Jeff Horwitz wrote:
i ran into a major stumbling block during my latest mod_parrot hackathon.

mod_parrot supports global, per-server, and per-section interpreter pools. new interpreters are created using Parrot_new, passing in the parent interpreter if one has already been created. all of this works great when the only language in use is PIR, but once you throw rakudo into the picture, things blow up pretty spectacularly.

rakudo uses dynops, and when both a parent and child interpreter load rakudo, the child actually tries to load the dynops again, even though they're already loaded and shared globally. this can actually "succeed", but it corrupts the parent interpreter in the process. there are checks to avoid this situation, but they are only triggered when creating threads. and even if they were triggered, they'd throw an exception and i'd be stuck without rakudo.

In the short-term, the best solution is to trigger the same checks as threads in the child interpreter (assuming those checks are able to safely detect that the dynops are already loaded and globally shared), but instead of throwing an exception, simply succeed without reloading.
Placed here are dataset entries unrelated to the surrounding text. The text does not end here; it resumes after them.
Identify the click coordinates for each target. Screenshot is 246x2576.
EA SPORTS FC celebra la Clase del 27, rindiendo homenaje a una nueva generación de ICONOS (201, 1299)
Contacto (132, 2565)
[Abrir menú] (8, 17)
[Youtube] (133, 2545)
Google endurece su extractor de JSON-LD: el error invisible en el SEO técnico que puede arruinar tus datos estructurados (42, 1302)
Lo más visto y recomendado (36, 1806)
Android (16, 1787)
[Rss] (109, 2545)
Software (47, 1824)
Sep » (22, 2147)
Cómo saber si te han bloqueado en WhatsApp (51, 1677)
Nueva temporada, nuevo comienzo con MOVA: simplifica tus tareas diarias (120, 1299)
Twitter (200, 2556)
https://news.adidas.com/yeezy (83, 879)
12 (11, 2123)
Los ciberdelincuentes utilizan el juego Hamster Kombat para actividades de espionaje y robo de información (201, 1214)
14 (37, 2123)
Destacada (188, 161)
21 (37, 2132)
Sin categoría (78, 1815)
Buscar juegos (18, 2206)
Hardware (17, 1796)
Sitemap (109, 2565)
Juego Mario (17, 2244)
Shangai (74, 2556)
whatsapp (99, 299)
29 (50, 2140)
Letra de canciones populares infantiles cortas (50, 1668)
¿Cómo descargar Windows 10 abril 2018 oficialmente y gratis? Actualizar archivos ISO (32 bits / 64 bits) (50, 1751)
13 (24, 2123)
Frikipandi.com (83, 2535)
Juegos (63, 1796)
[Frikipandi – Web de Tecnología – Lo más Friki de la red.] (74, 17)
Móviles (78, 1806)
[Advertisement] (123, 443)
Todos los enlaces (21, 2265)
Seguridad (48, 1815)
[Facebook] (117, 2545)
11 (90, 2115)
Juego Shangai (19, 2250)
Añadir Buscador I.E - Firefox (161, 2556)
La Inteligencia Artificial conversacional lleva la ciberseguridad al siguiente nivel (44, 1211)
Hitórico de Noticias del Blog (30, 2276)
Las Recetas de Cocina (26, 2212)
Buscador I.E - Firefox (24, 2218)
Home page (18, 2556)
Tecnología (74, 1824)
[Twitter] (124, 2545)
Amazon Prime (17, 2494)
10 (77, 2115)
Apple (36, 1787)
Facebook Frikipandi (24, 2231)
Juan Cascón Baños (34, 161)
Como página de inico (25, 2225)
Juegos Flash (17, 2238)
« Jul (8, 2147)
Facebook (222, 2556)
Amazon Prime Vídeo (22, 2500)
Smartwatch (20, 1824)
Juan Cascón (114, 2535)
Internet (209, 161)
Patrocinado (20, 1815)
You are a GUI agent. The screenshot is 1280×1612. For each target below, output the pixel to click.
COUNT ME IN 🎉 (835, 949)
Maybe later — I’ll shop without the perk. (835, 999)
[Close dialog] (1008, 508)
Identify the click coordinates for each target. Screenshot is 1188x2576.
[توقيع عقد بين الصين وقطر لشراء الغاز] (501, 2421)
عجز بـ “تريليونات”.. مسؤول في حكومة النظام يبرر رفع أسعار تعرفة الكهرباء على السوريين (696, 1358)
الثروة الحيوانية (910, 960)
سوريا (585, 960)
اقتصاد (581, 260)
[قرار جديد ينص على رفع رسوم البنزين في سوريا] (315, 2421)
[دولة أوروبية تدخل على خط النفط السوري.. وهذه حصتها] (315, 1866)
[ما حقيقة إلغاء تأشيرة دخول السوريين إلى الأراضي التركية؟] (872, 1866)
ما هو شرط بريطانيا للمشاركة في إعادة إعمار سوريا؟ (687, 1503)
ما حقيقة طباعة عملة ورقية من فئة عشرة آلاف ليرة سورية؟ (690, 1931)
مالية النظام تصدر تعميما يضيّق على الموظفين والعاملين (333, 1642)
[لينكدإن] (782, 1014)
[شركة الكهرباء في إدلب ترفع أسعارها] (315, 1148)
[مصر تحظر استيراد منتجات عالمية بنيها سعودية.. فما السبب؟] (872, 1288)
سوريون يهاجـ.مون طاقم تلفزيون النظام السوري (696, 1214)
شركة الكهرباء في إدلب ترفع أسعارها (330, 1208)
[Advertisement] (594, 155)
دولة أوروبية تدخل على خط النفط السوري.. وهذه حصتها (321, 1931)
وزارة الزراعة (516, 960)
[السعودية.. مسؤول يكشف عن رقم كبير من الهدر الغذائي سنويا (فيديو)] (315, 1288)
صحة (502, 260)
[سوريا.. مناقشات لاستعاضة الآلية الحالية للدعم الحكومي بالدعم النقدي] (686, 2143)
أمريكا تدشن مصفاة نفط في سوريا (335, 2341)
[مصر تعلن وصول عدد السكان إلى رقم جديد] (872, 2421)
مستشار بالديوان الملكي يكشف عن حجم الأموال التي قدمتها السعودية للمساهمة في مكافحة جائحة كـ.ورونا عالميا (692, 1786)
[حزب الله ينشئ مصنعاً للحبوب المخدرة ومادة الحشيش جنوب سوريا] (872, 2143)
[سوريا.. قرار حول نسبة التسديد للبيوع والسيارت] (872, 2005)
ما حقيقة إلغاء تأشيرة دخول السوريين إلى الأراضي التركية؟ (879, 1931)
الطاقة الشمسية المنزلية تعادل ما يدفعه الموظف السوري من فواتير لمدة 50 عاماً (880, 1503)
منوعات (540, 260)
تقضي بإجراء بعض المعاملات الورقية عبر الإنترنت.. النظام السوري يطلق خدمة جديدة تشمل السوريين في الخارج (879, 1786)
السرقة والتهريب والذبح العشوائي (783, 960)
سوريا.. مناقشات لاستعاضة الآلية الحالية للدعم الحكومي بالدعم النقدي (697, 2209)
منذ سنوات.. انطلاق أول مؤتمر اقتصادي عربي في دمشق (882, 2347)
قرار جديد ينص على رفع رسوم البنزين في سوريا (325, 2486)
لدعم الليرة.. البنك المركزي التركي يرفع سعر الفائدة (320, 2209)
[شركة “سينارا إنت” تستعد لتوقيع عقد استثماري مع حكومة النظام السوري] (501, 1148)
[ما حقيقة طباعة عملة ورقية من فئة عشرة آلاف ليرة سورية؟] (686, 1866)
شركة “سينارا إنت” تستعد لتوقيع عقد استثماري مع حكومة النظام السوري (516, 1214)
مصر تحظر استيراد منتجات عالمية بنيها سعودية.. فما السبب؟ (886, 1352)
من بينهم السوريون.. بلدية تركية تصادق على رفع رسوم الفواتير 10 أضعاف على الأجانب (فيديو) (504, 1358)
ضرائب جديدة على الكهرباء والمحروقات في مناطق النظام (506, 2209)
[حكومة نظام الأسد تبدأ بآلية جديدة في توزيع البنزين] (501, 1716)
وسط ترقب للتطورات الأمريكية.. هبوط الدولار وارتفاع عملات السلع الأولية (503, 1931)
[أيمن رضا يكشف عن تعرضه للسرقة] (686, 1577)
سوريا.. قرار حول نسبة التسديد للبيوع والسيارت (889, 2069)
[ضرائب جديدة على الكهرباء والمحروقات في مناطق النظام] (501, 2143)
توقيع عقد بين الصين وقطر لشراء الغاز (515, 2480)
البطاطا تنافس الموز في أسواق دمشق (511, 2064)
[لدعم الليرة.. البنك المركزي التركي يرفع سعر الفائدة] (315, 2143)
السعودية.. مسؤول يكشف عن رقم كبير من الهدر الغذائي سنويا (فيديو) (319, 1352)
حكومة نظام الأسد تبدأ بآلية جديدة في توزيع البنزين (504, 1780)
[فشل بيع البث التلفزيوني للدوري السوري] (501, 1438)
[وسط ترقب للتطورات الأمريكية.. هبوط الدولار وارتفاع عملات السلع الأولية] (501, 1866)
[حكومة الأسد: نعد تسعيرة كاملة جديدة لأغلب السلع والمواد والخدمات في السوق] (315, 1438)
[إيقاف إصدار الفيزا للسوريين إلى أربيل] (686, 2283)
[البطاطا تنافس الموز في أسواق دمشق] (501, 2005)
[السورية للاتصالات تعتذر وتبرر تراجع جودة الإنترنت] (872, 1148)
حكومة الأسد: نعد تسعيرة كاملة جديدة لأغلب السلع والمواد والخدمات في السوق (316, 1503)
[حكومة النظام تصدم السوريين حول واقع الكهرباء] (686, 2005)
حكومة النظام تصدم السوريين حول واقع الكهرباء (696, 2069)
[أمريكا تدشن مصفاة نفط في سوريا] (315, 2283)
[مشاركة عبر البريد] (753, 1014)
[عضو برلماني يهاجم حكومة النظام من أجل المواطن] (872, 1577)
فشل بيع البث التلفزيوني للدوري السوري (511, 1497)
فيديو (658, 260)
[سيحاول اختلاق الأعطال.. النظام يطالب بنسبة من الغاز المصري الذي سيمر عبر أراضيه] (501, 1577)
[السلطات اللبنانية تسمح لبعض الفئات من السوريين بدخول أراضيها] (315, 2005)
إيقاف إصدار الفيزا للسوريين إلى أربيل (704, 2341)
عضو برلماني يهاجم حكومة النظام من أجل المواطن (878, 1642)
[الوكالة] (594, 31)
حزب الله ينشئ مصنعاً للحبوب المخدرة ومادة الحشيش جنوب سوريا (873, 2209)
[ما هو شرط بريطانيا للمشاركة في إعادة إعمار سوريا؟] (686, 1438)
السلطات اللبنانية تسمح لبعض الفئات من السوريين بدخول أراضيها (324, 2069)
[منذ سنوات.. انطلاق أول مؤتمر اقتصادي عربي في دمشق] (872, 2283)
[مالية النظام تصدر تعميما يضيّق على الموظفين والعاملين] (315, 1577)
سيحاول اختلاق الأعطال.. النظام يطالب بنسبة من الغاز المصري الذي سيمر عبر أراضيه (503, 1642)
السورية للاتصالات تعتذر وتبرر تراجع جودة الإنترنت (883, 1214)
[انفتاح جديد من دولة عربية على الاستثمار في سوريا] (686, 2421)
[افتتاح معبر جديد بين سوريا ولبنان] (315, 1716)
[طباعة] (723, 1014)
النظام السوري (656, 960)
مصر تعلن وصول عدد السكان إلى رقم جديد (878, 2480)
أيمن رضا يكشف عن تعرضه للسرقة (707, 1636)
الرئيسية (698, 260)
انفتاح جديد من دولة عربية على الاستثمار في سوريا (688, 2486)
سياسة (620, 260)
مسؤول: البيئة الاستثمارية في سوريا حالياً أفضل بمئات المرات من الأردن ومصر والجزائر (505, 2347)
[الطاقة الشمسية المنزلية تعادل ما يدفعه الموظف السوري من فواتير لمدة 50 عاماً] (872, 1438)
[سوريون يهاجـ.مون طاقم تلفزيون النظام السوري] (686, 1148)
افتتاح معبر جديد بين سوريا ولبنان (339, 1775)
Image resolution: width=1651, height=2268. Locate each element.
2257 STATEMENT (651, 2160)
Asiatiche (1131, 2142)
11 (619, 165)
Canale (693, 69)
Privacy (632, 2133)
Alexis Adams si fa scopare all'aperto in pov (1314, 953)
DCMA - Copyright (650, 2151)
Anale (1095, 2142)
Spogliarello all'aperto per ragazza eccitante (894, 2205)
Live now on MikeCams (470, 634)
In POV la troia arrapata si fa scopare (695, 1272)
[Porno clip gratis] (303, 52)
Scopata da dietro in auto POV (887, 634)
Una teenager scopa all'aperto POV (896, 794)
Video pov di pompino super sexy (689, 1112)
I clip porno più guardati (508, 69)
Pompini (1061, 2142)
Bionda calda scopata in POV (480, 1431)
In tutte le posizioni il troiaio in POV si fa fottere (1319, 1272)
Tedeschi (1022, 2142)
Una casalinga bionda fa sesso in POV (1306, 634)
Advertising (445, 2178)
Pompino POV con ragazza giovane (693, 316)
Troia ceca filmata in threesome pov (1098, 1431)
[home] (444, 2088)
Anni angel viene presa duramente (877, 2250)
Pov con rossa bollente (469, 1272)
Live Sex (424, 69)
It's essentially like Perl's 'use' (where a module is loaded once, no matter how many times various parts of the code 'use' it), or more primitively like ifdef-ing C header files so they're only included once.

the child interpreter is NOT a clone, so i MUST reload rakudo in order to use it.

i have several thoughts on this. first, it seems to me that dynop_register needs to be smarter in simple multi-interpreter environments, doing the right thing or failing with an exception if it can't. second, we need a robust way to clone interpreters from an embedded environment. that way i can load all the HLLs up front and clone as necessary. that may be a post-1.0 discussion though.

Ultimately, we should be able to completely clone an interpreter, including loaded dynops and dynpmcs, and loaded libraries. You shouldn't have to reload rakudo on every child interpreter.

The short-term solution doesn't conflict with the long-solution, and really should happen anyway.